_RECORDED INFORMATION_
----
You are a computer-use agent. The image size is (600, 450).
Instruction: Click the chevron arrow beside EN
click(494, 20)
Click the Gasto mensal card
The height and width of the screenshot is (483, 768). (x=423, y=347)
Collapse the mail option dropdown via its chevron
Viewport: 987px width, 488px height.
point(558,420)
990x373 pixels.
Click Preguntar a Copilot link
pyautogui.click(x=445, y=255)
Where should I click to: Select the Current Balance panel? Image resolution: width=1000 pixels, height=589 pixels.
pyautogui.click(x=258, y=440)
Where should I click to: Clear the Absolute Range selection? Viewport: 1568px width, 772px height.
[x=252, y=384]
----
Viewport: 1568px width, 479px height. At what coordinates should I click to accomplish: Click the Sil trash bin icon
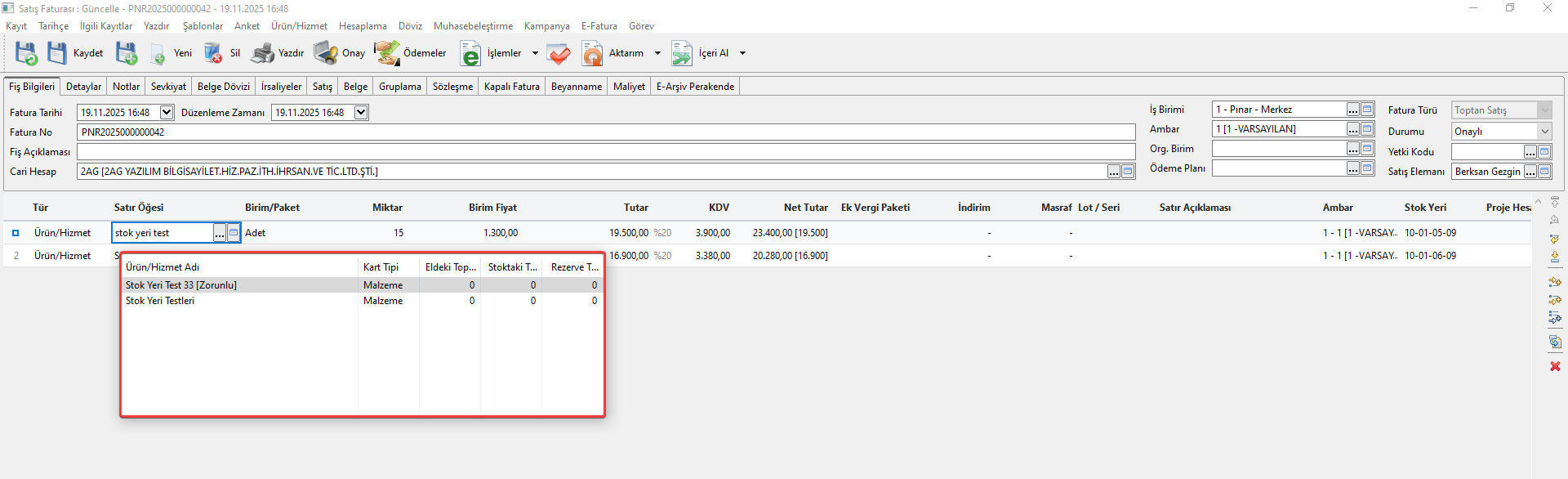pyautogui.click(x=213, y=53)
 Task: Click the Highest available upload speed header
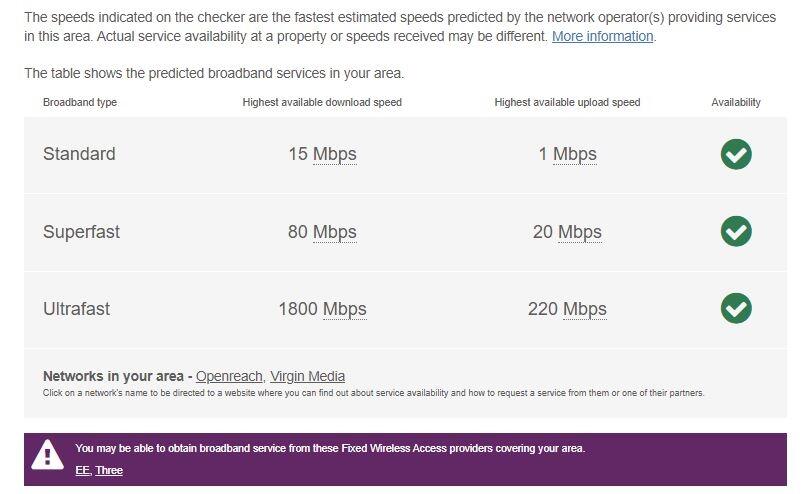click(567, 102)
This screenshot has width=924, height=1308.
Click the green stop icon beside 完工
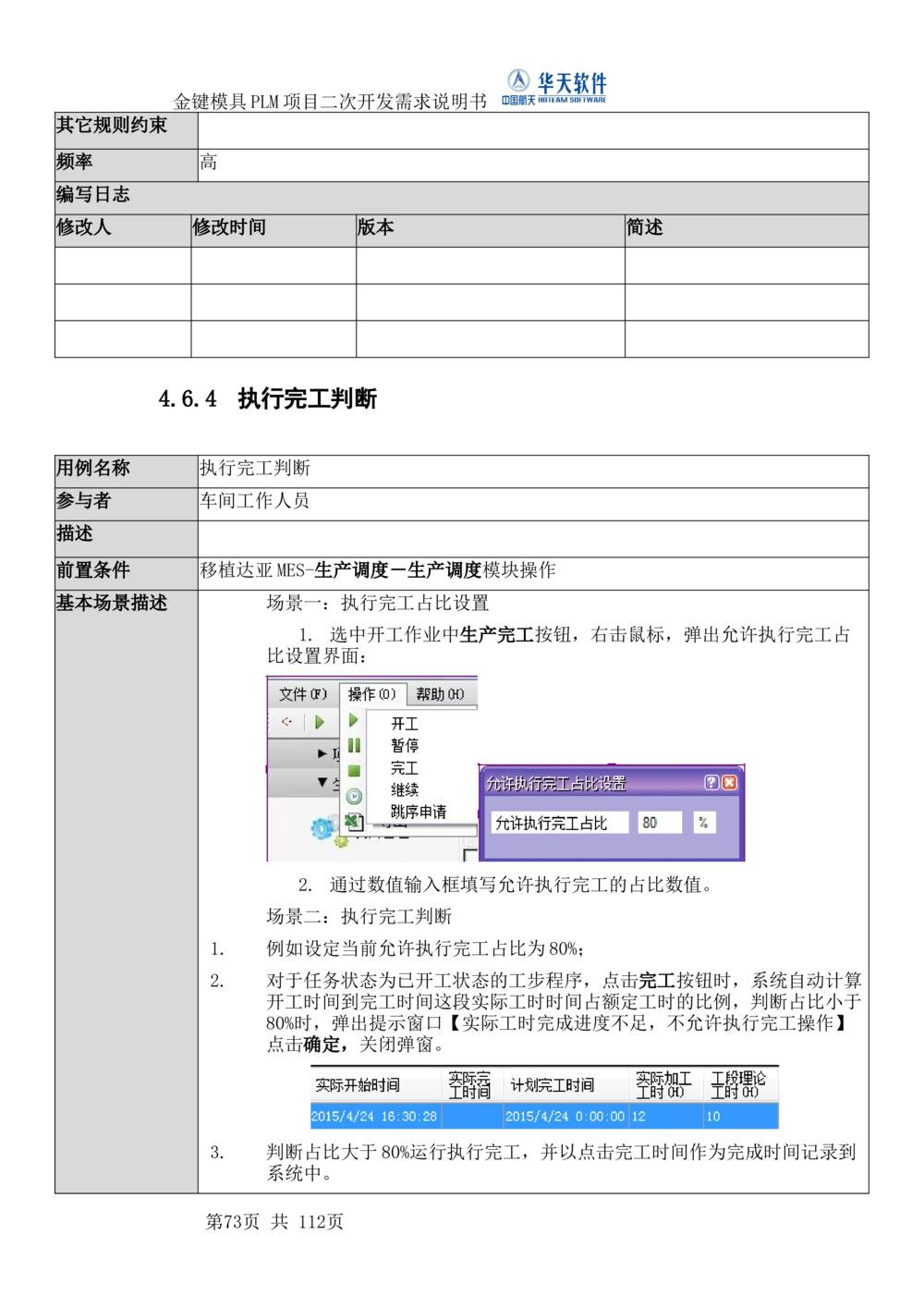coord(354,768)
----
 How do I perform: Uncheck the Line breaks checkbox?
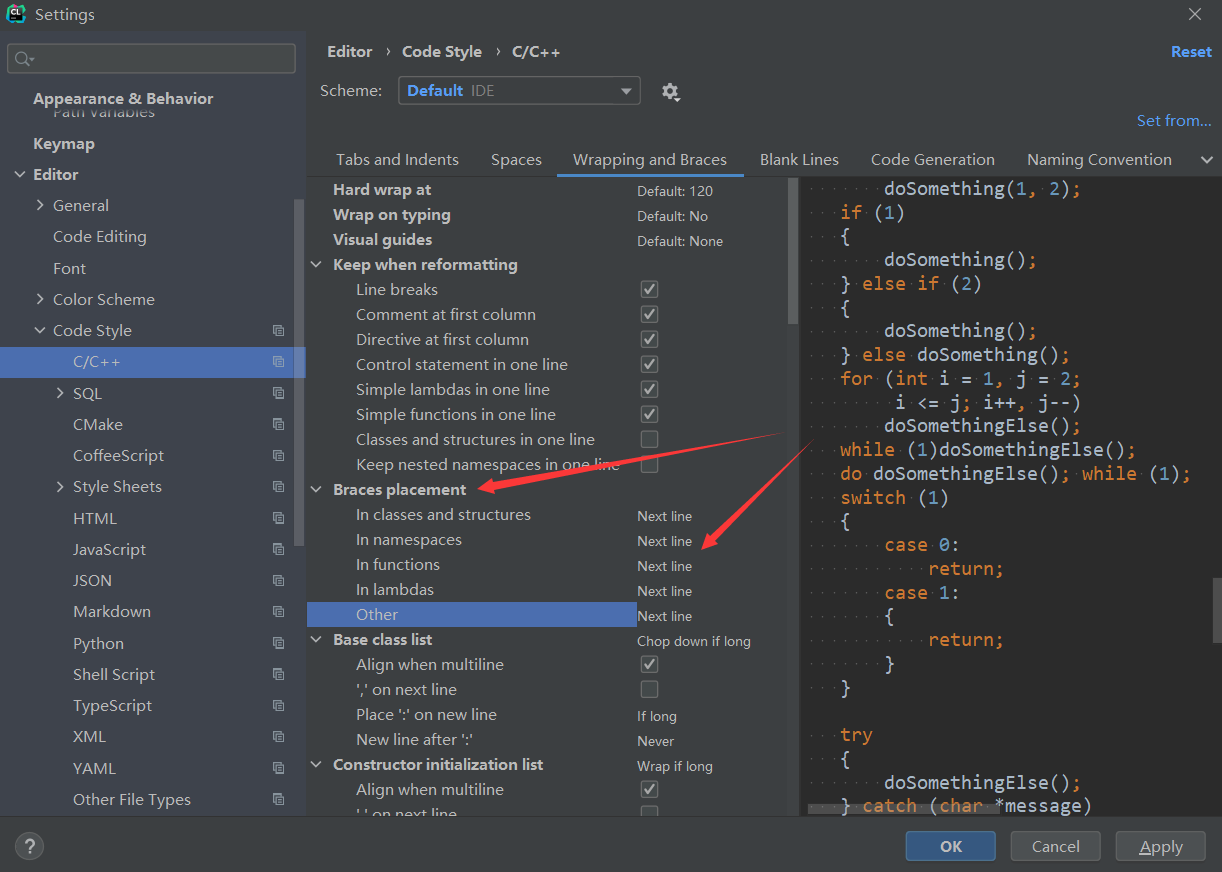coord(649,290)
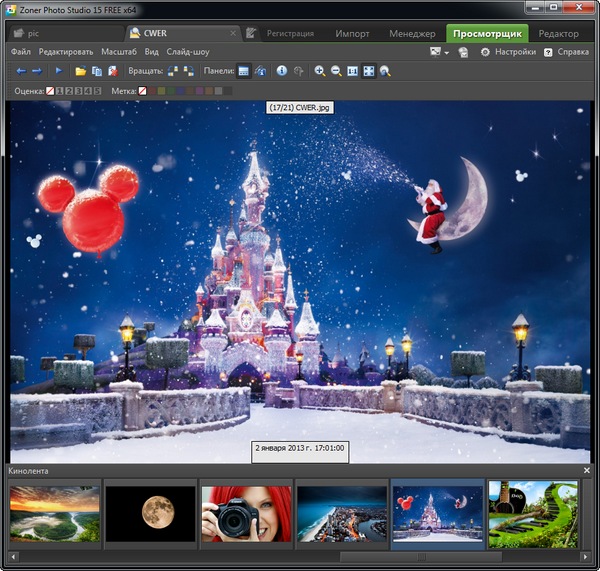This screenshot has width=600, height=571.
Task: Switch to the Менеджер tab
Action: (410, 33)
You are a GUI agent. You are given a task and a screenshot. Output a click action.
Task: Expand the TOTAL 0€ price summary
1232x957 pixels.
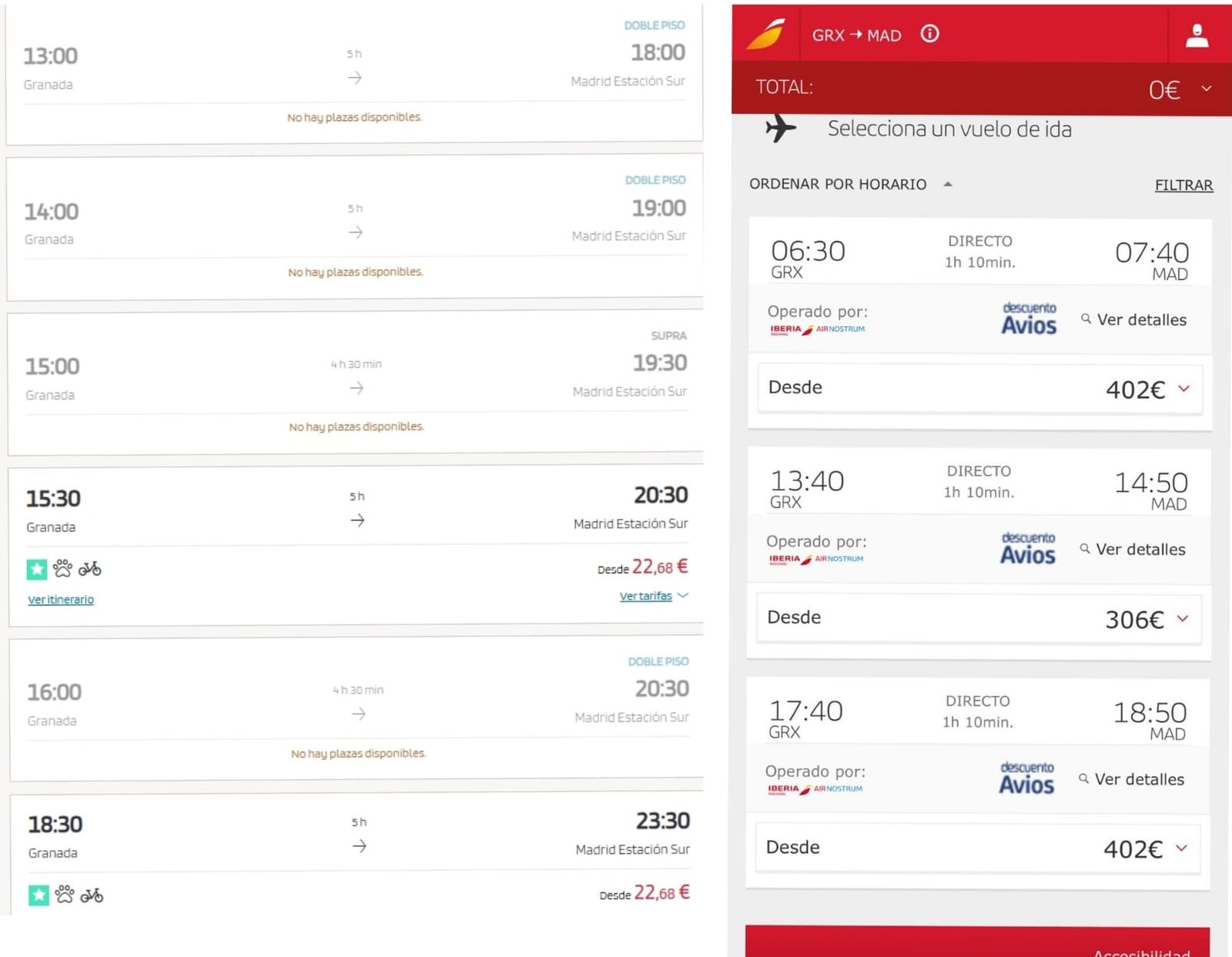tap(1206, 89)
----
_WORK ORDER_
Read through the lines above and collect those that contain the string "agent".

_RESULT OF THE EXERCISE_
You are a computer-use agent. The image size is (600, 450).
You are a GUI agent. You are given a task and a screenshot. Output a click action.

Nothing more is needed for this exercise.